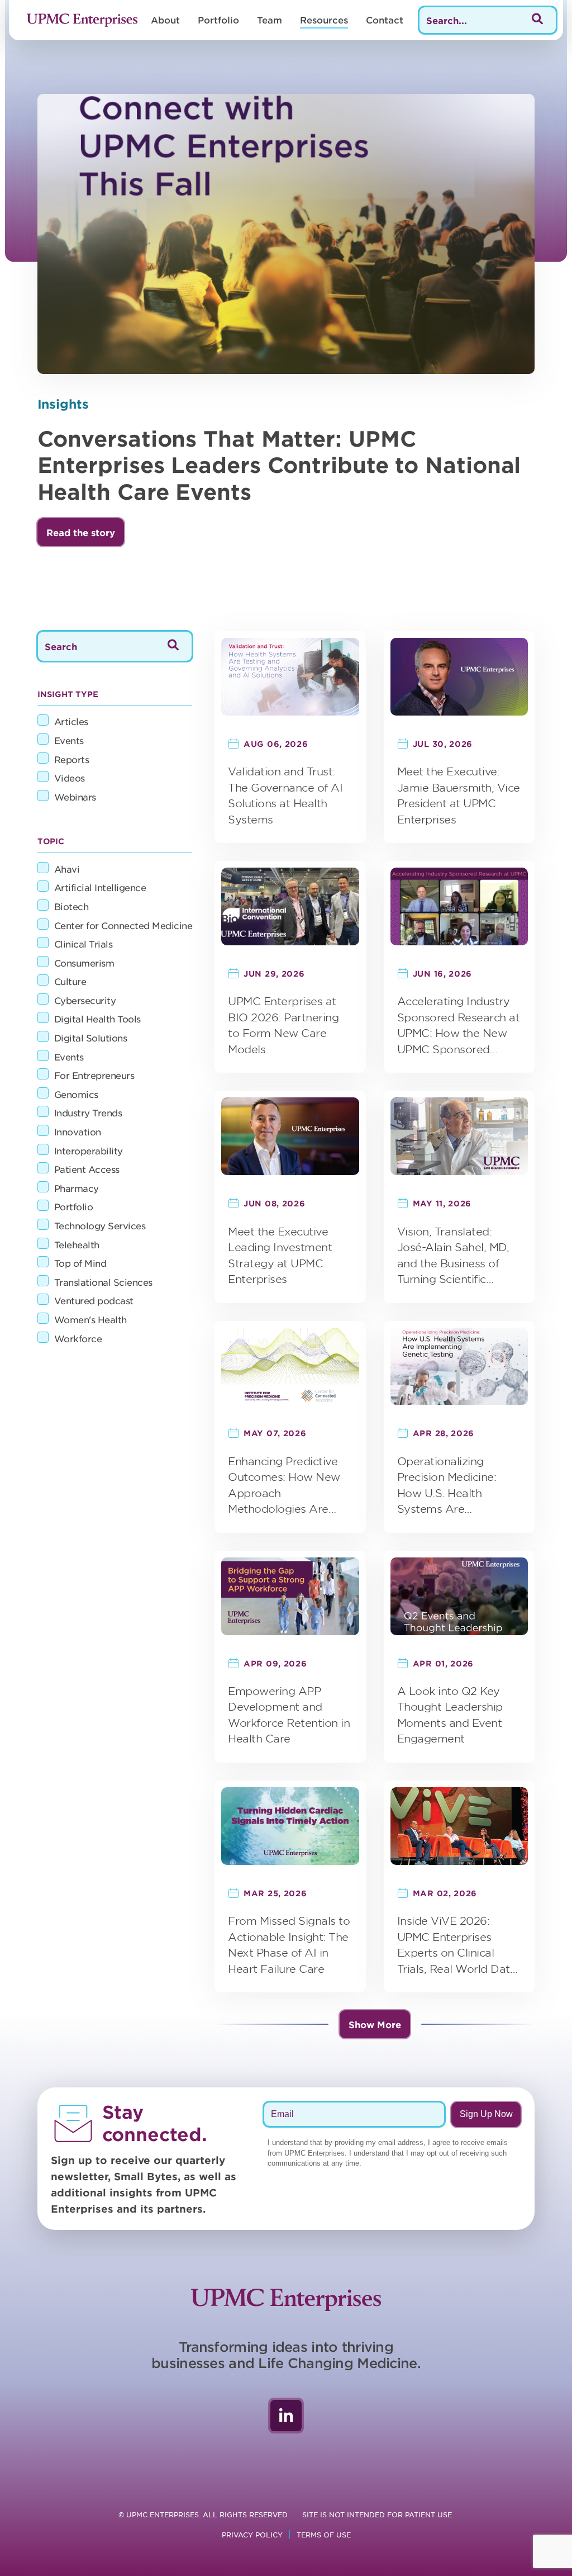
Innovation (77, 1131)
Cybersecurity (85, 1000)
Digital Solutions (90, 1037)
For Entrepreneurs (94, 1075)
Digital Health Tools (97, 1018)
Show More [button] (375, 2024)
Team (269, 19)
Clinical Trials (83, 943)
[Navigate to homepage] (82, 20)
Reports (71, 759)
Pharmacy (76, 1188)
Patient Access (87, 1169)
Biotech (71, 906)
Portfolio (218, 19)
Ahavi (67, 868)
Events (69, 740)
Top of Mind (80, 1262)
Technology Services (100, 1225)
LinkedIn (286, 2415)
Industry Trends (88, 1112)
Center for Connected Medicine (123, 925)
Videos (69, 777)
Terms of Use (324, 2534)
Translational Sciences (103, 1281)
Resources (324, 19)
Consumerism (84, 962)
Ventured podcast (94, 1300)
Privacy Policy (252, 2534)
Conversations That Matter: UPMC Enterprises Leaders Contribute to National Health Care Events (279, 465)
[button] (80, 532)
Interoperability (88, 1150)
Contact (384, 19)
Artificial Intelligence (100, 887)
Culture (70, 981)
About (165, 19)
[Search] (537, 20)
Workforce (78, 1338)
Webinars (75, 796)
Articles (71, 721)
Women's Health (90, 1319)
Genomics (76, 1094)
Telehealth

+++

> **Task to carry out**
Please set down the data above exactly as given, leaving every picture out.

> **Response**
Innovation (77, 1131)
Cybersecurity (85, 1000)
Digital Solutions (90, 1037)
For Entrepreneurs (94, 1075)
Digital Health Tools (97, 1018)
Show More [button] (375, 2024)
Team (269, 19)
Clinical Trials (83, 943)
[Navigate to homepage] (82, 20)
Reports (71, 759)
Pharmacy (76, 1188)
Patient Access (87, 1169)
Biotech (71, 906)
Portfolio (218, 19)
Ahavi (67, 868)
Events (69, 740)
Top of Mind (80, 1262)
Technology Services (100, 1225)
LinkedIn (286, 2415)
Industry Trends (88, 1112)
Center for Connected Medicine (123, 925)
Videos (69, 777)
Terms of Use (324, 2534)
Translational Sciences (103, 1281)
Resources (324, 19)
Consumerism (84, 962)
Ventured podcast (94, 1300)
Privacy Policy (252, 2534)
Conversations That Matter: UPMC Enterprises Leaders Contribute to National Health Care Events (279, 465)
[button] (80, 532)
Interoperability (88, 1150)
Contact (384, 19)
Artificial Intelligence (100, 887)
Culture (70, 981)
About (165, 19)
[Search] (537, 20)
Workforce (78, 1338)
Webinars (75, 796)
Articles (71, 721)
Women's Health (90, 1319)
Genomics (76, 1094)
Telehealth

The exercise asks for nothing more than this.